Using the data below, tally the lines that include the string "agent". Only the number is wanted.

++++ Data to process

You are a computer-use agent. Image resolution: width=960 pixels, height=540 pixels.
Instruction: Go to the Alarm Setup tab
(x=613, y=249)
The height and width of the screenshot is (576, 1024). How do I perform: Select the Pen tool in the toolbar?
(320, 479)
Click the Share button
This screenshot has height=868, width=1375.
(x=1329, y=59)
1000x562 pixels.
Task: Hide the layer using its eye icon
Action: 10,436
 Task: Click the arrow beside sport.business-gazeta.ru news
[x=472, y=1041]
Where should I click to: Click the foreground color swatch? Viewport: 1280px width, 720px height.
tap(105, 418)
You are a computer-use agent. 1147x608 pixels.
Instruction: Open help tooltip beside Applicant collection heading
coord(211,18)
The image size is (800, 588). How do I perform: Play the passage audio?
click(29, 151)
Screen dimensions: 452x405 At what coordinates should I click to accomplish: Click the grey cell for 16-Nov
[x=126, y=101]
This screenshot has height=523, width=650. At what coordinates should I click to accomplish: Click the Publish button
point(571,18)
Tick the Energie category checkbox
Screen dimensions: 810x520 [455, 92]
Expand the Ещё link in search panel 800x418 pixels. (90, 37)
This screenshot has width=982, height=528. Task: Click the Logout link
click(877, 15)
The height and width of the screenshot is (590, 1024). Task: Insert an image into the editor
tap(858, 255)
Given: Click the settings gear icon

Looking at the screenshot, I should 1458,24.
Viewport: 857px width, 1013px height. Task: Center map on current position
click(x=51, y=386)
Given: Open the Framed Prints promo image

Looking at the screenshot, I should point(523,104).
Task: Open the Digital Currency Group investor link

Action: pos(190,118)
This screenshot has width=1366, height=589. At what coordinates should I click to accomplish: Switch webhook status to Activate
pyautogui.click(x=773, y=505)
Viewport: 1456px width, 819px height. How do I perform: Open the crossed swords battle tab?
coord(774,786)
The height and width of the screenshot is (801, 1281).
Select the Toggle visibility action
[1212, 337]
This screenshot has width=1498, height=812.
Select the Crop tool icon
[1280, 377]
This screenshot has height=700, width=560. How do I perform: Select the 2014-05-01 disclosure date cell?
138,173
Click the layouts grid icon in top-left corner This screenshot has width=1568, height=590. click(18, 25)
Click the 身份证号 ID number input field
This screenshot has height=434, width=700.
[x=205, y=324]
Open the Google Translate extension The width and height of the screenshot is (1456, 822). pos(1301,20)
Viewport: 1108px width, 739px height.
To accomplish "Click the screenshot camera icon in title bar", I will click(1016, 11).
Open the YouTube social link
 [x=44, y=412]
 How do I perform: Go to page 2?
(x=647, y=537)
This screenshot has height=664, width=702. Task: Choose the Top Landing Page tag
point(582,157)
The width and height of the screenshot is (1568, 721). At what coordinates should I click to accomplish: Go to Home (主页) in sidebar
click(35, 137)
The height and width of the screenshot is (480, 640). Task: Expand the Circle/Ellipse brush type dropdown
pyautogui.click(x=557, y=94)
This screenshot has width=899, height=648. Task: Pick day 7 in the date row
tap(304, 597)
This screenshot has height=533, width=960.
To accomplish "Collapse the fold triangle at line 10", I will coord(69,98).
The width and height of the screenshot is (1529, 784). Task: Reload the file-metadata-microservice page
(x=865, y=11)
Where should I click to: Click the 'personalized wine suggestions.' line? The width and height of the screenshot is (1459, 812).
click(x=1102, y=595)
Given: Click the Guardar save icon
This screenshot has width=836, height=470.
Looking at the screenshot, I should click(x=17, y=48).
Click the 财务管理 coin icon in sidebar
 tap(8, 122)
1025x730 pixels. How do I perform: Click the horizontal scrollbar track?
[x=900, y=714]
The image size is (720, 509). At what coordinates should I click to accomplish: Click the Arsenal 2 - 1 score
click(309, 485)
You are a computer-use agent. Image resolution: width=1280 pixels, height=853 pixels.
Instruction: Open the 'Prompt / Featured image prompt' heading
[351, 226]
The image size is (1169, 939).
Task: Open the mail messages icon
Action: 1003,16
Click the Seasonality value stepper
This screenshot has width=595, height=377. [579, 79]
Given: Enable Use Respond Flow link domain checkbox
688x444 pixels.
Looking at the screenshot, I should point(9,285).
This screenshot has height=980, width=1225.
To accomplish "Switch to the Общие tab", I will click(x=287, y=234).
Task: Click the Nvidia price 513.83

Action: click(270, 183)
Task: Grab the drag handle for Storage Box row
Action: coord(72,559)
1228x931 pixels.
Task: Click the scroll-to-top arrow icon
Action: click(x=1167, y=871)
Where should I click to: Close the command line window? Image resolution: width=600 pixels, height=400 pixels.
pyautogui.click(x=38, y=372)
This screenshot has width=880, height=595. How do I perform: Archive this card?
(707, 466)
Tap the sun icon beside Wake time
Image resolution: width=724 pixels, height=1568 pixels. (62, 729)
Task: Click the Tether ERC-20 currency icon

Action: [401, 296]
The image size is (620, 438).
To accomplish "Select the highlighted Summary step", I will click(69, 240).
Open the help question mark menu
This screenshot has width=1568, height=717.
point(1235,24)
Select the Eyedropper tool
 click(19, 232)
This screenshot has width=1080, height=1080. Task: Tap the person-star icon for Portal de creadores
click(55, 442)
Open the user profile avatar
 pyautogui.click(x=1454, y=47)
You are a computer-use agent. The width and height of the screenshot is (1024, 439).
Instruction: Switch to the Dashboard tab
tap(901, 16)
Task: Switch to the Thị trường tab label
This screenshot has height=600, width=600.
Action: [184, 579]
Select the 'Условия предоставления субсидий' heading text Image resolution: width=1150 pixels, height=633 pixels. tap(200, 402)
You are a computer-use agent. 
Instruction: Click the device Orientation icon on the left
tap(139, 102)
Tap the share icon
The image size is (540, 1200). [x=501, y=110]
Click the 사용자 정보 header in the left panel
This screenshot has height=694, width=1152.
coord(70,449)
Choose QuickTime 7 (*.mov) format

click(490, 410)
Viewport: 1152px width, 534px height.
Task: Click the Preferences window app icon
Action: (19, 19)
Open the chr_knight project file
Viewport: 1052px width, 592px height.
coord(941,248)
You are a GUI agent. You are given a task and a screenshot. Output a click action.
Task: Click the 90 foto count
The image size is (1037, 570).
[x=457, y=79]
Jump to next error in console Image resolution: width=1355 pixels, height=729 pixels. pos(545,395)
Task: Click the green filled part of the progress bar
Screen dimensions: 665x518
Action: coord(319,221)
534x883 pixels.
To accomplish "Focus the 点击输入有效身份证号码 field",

++++++++

■ **Finished task**
6